Scientists in Canada have discovered that an antibiotic normally used to treat skin and abdominal infections can also kill leukaemia cells.
The study shows that the antibiotic tigecycline specifically targets acute myeloid leukaemia stem cells by blocking their ability to produce energy within mitochondria - the "power station" of cells.
"We tested more than 500 existing drugs on leukaemia. Of the handful that made an impact, tigecycline was the most potent and revealed novel insights into the biology of leukaemia at a cellular level," study author, Marko Skrtic, said in a statement.
The researchers put together a library of more than 500 existing drugs to see if they would work as treatments for AML. A high-speed robot investigated the impact of different drug doses on AML cells.
They found that AML cells have unique energy requirements, and it's possible to selectively shut down this energy production by using tigecycline to block the production of proteins in the mitochondria.
"If you think of all the cells in the body as a power grid, we've discovered that tigecycline can cause a power outage in leukaemia stem cells, while still keeping the lights on in all the healthy cells. Technology made this discovery possible. In three days, we found which potential leukaemia drugs might be hiding in plain sight," Dr. Aaron Schimmer said.
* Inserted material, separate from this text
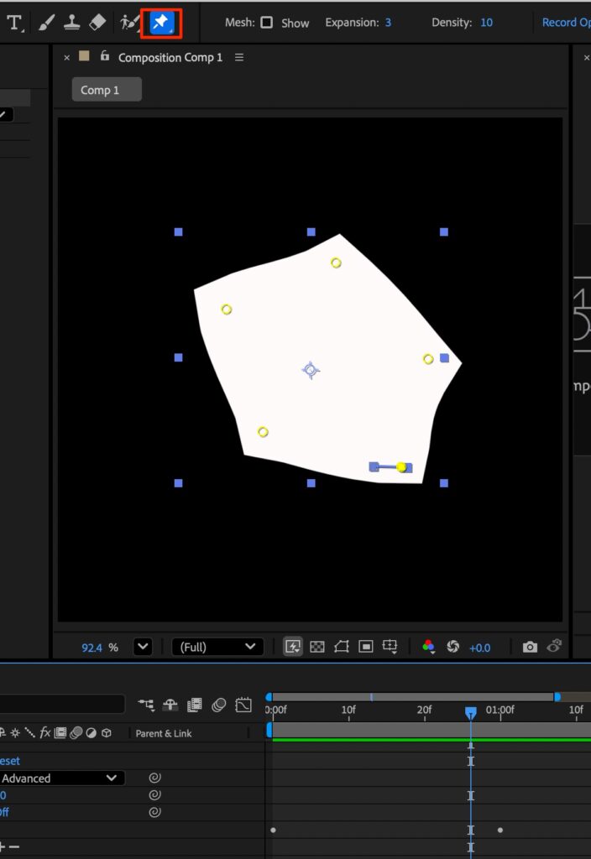Expand the Advanced dropdown in timeline

coord(111,778)
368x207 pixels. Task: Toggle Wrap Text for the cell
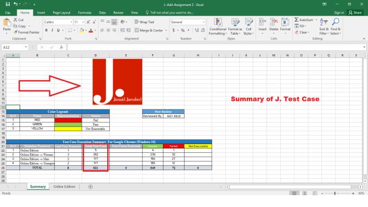coord(144,22)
The researchers are now beginning clinical trials with tigecycline to treat patients with AML. Schimmer says that by testing already existing drugs for their ability to combat different cancers, trials on patients can proceed at a much quicker rate as many of the side effects have already been established.
"While survival rates for leukaemia have improved, we still need better treatments for this disease. Although it's too early to say whether tigecycline will be an effective treatment for AML. It will be exciting to see if this lab work in cells is mirrored in the clinical trials," said Oliver Childs, senior science officer at Cancer Research UK.
The study was published in the journal Cancer Cell.